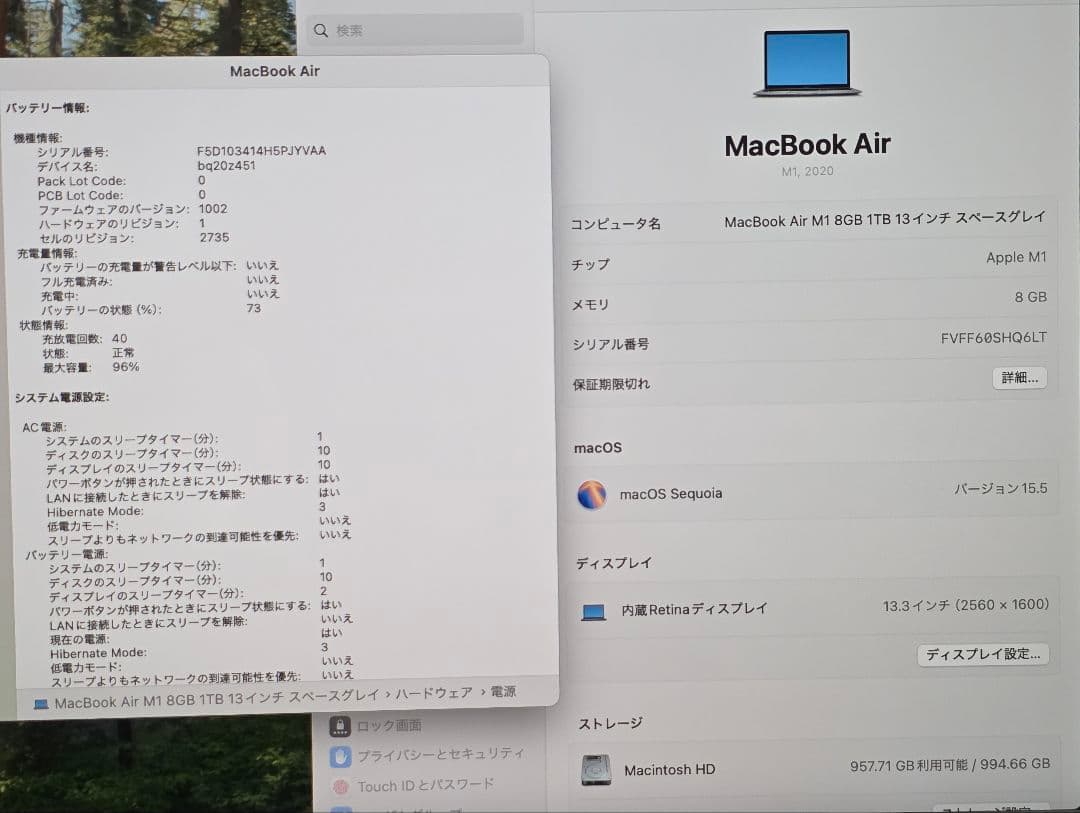Select the Privacy & Security hand icon
The height and width of the screenshot is (813, 1080).
[x=343, y=757]
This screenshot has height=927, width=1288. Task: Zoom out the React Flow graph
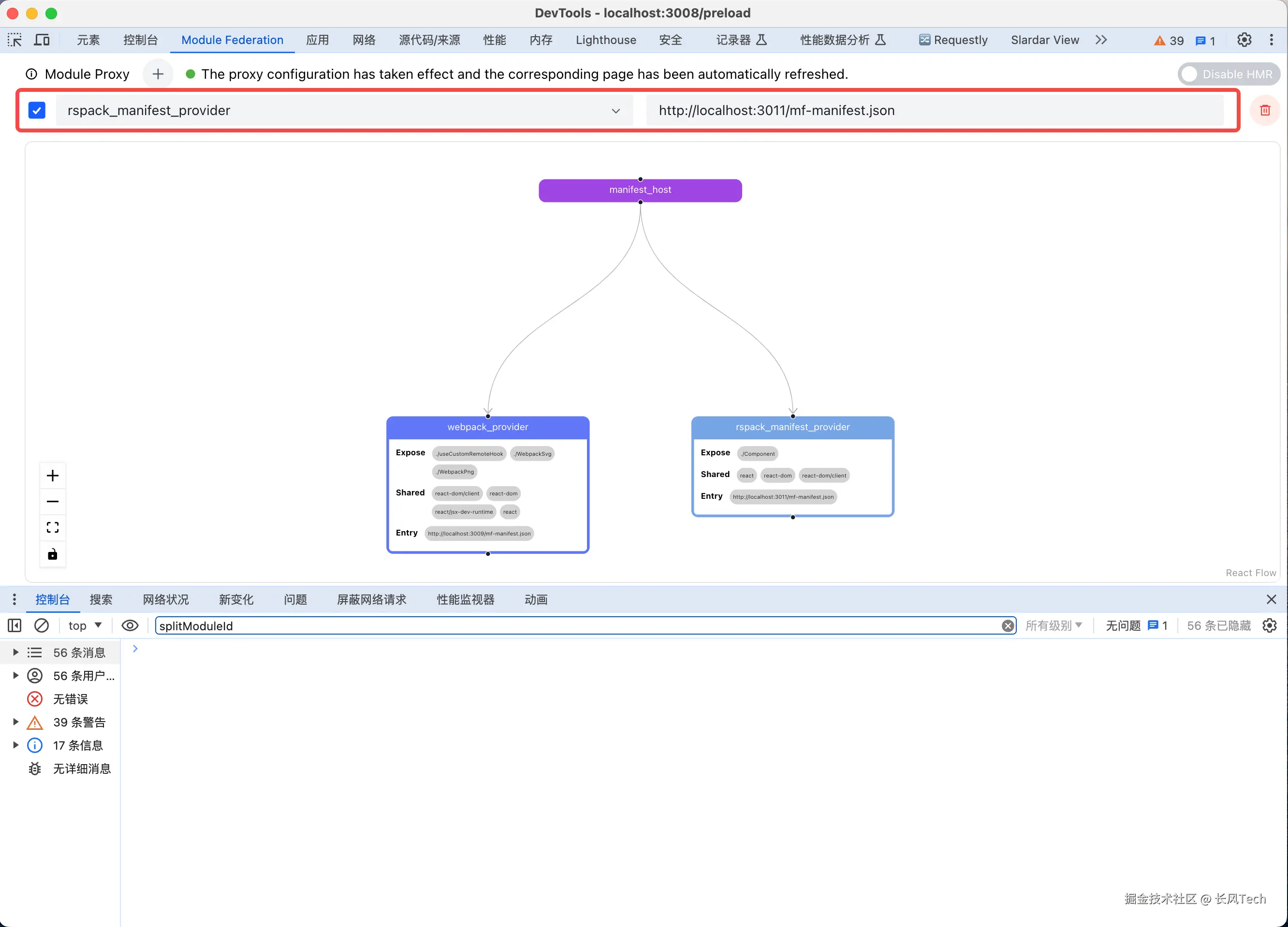(52, 501)
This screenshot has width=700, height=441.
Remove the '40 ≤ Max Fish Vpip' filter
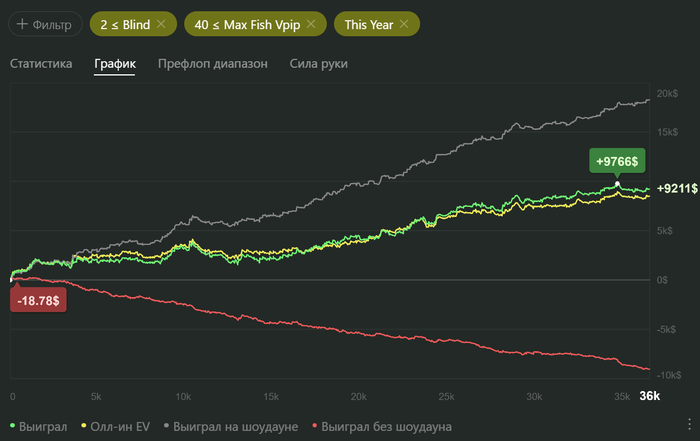click(311, 23)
════════════════════
▸ Prompt: Quote the rows from the line containing "This screenshot has width=700, height=441." through the end of the rows, leaving out the pictures.

▸ The solution:
This screenshot has width=700, height=441.
Remove the '40 ≤ Max Fish Vpip' filter
click(311, 23)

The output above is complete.